If we do not consider the size of the alphabet, we can provide a closed expression for a somewhat larger upper bound and claim

The following is an upper bound for $\varphi(w)$ with length of $w$ equal $n$

\begin{align*} \varphi(w)\leq\frac{m\left(m^{n+1}-m(n+1)+n\right)}{(m-1)^2}\tag{2} \end{align*}

This holds true since according to (1) \begin{align*} \varphi(w)&\leq\sum_{k=1}^{n}\min\left\{|\mathcal{A}|^k,n-k+1\right\}m^k\\ &\leq\sum_{k=1}^{n}(n-k+1)m^k\\ &=(n+1)\sum_{k=1}^{n}m^k-\sum_{k=1}^{n}km^k\tag{3} \end{align*} Using the formula for the finite geometric series we get \begin{align*} \sum_{k=1}^{n}m^k&=\frac{1-m^{n+1}}{1-m}-1=m\frac{1-m^n}{1-m}\\ \sum_{k=1}^{n}km^k&=m\sum_{k=1}^nkm^{k-1}\\ &=m\frac{d}{dm}\left(\sum_{k=1}^nm^k\right)\\ &=m\frac{d}{dm}\left(\frac{m-m^{n+1}}{1-m}\right)\\ &=m\frac{nm^{n+1}-(n+1)m^n+1}{(1-m)^2} \end{align*} Putting these two results into (3) and the claim (2) follows.

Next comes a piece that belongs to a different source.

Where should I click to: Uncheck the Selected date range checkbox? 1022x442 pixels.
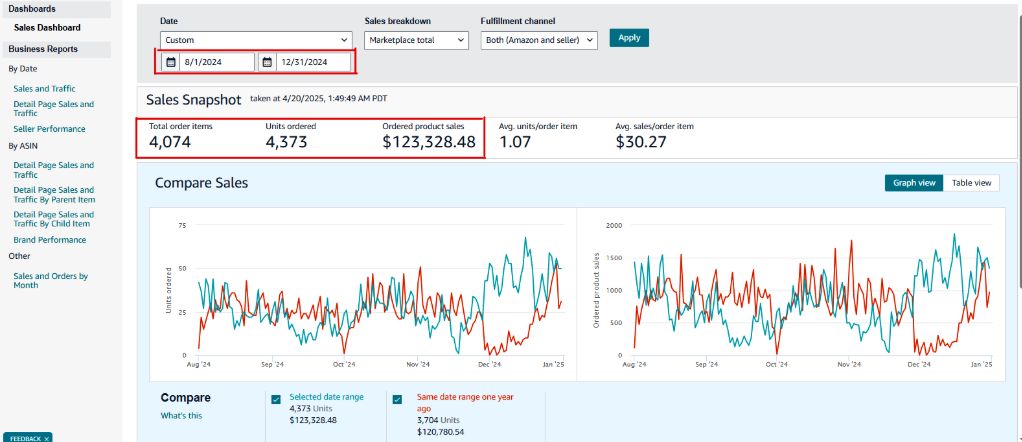point(276,399)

Note: The closed expression (2) is not necessarily a tight bound. If we consider e.g. the current problem with an alphabet of size $7$ we observe the expression (1) produces closer bounds for words with length $n>7$.

With $|\mathcal{A}|=7$ and weight $m=3$ according to three characters for each digit we get following upper bounds for small values of $n$

\begin{array}{rcccccccccc} n&1&2&3&4&5&6&7&8&9&10\\ \text{upper bound (1)}&3&15&54&174&537&1629&4908&\color{blue}{14745}&\color{blue}{44265}&\color{blue}{132834}\\ \text{upper bound (2)}&3&15&54&174&537&1629&4908&14748&44271&132843\\ \end{array}

Tight upper bounds

In the comment section of the OEIS sequence A094913 an interesting conjecture claims the upper bound (1) is for binary alphabets even a tight upper bound.

In fact even more is true. For each number $n>0$ and each alphabet of size $t>0$ the expression at the RHS of (1) is a maximum.

This is stated in Theorem 8 of the paper Strings with Maximally Many Distinct Subsequences and Substrings by A. Flaxman, etal. The maximum can be achieved by a modified De Bruijn word.